DAW plugins have been approaching a saturation point over the past decade. Reskinned VSTs seem to outnumber innovative music software by a margin of ten to one. How many new delay and reverb effect plugins do we need? Generative AI and machine learning models are bringing a wave of novelty into the music software ecosystem. But there's a problem; most of these applications lack the plugin UI that we've grown accustomed to.
These new models are built, summarized in papers on Arxiv, promoted on Twitter, and circulated through a small community of AI enthusiasts. Only a few AI models have been productized and marketed to musicians.
Meanwhile, instant-song generators like Boomy and Soundraw are dominating public perceptions of AI music. These browser apps have been backed by venture capital and go after the royalty-free music market. Their marketing appeals to content creators who would normally shop for uaiod at Artlist, Epidemic, and SoundStripe. These browser apps aren't designed for digital audio workflows.
The majority of AI music models are housed in open source Github repositories. Loading a model on your personal computer can be time and resource intensive, so they tend to be run on cloud services like Hugging Face or Google Colab instead. Some programmers are generous enough to share access to one of these spaces.
To overcome this problem, companies will need to start hiring designers and programmers who can make AI models more accessible.
In this article, I'll share a few exclusive interviews that we held with AI VST developers at Neutone and Samplab. I was also fortunate to speak with Voger, a prolific plugin design company, to get their take on emerging trends in this space. For reader who want to learn more about AI models and innovative plugins will find a list at the end of this piece.
Ableton Max For Live is currently one of the few plugin formats that easily loads AI models directly in a DAW. The device shown below, shared by Kev at The Collabage Patch, leverages MusicGen's buffer feature to generate AI music in Ableton.
This next Max For Live device is called Text2Synth and was programmed by an acquaintance who I met through Twitter, named Jake (@Naughtttt). He created an AI text prompt system that generates wavetable synths based on descriptions of the sound you're looking for.
Generative audio workstations: Designing UX/UI for AI models
The idea of a generative audio workstation (GAW) was popularized by Samim Winiger, CEO at generative AI music company Okio. His team is actively building a suite of generative music software and we hope see more from them in the coming year.
A handful of AI DAW plugins are already available commercially. AudioCipher published a deep-dive on generative audio workstations last month that explored some of the most popular AI tools in depth. Instead of regurgitating that list, I've interviewed software developers and a design team to hear what they have to say about this niche. To kick things off, let's have a look at Samplab.
Samplab is an AI-powered audio-to-MIDI plugin that offers stem separation, MIDI transcription, and chord recognition. Once the audio is transcribed, users can adjust notes on a MIDI piano roll to change the individual pitch values of the raw audio. Their founder Gian-Marco Hutter has become a close personal friend over the past year and I was excited to learn more about his company's backstory.
1. Can you tell us about your background in machine learning and how Samplab got started?
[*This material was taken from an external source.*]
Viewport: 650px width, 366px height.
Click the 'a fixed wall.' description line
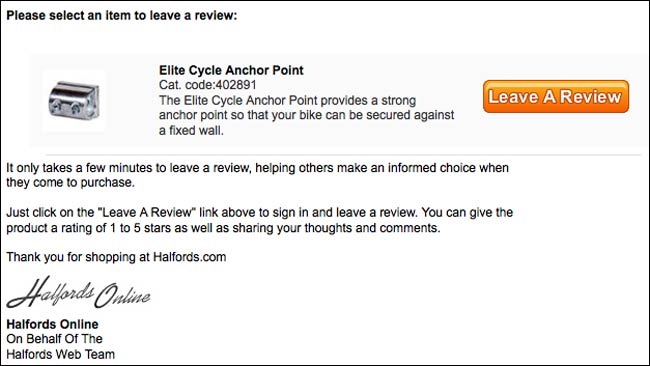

We are two friends who met during our studies in electrical engineering and focused on machine learning while pursuing our masters degree. Thanks to co-founder Manuel Fritsche's research in the field, we were able to receive support from the Swiss government through a grant aimed at helping academic projects to become viable businesses. Through this program we could do research on our technology while being employed at the university.
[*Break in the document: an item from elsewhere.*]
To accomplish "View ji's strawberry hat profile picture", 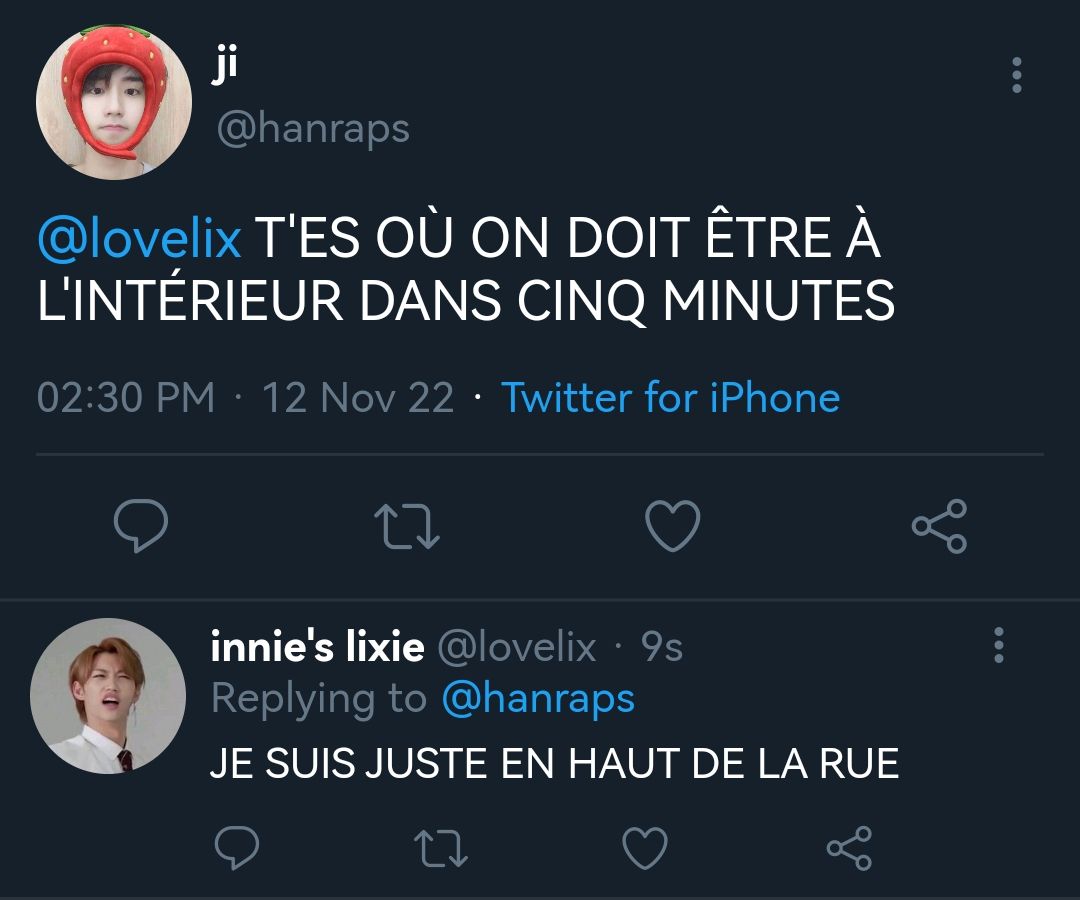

2. How far along were you with development when you decided to turn Samplab into a commercial product?
We explored various applications of AI in music production to find out where we could provide the most value. At first, we launched a simple VST plugin and gave it out for free to get some people to test it. To our surprise, it was picked up by many blogs and spread faster than we anticipated. From that point on, we knew that we were onto something and built more advanced features on top of the free tier.
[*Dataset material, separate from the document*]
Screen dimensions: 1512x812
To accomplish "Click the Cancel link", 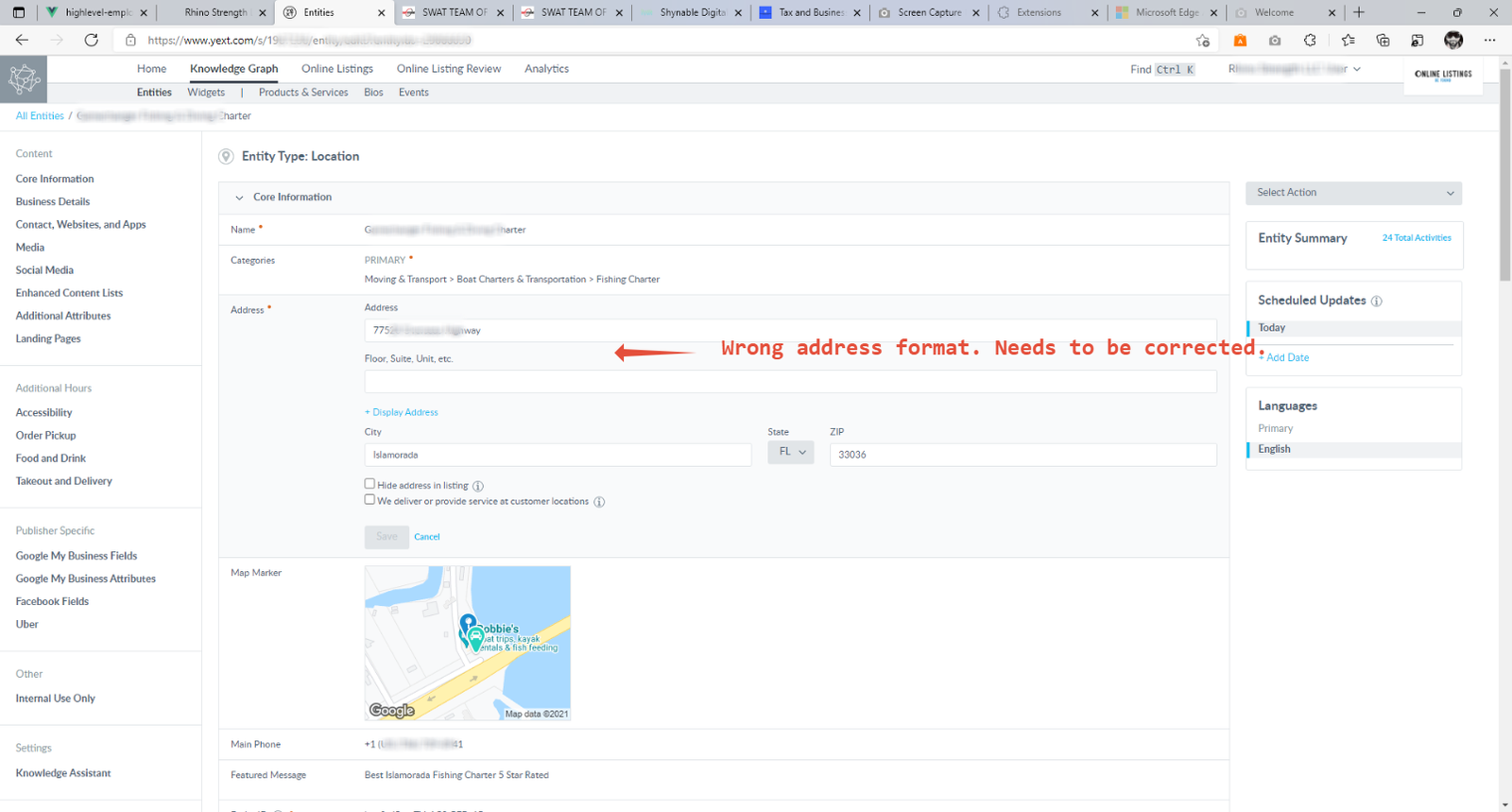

3. What were some of the biggest design challenges you faced while building Samplab 2?
It's hard to pinpoint a single challenge, as we had to overcome so many. Our AI model can't be run locally on a computer in a reasonable time, so we decided to provide an online service and run the frontend in a VST plugin or a standalone desktop app. Making the backend run efficiently and keeping the user interface clean and simple were all quite challenging tasks.
4. What Samplab features are you most proud of?
When working with polyphonic material, our audio-to-midi is at the cutting edge and it still keeps improving. We're proud of our ability to change single notes, even in complex audio, and completely rearrange what's played in samples. We're also super happy every time we get an email from a user giving us positive feedback.
Check out Samplab's website here.
Next up is Neutone's CTO, Andrew Fyfe. We reached out to learn more about their company's mission and design philosophy.
The Neutone plugin acts as a hub for in-house and third-party AI models in the music and audio space. Typically these services would be hosted in a web browser or run locally on an advanced user's machine. To create a hub like this, Neutone's design team needed to work closely with each model and expose its core features, to make sure they run properly within any DAW.
1. Neutone has taken a unique approach to AI music software, acting as a hub for multiple AI models. What were some of the key considerations when designing the "main view" that displays the list of models?
When considering the model browser design, we wanted to make it easy for users to stay up to date with newly released AI models. Accessibility to cutting-edge AI tech for artists is one of the major pillars of Neutone so we focused on making the workflow simple and intuitive! One of the biggest advantages of Neutone is that the browser hooks into our online model repository so we can keep it up to date with the latest models we release.
Users download modules straight into the plugin, sort of like Output's Arcade but for AI models instead of sample libraries! We also wanted to make sure that we credit the AI model creators appropriately, so this information is upfront and visible when navigating the browser. Additional search utilities and tags allow users to easily navigate the browser panel to find the model they are looking for.
2. When users make their selection, they see different interfaces depending on the core functionality of that model. How does your team arrive at the designs for each screen? For example, do you have in-house UX/UI designers that determine the most important features to surface and then design around that? Or do the model's creators tend to serve up wireframes to you to expand upon?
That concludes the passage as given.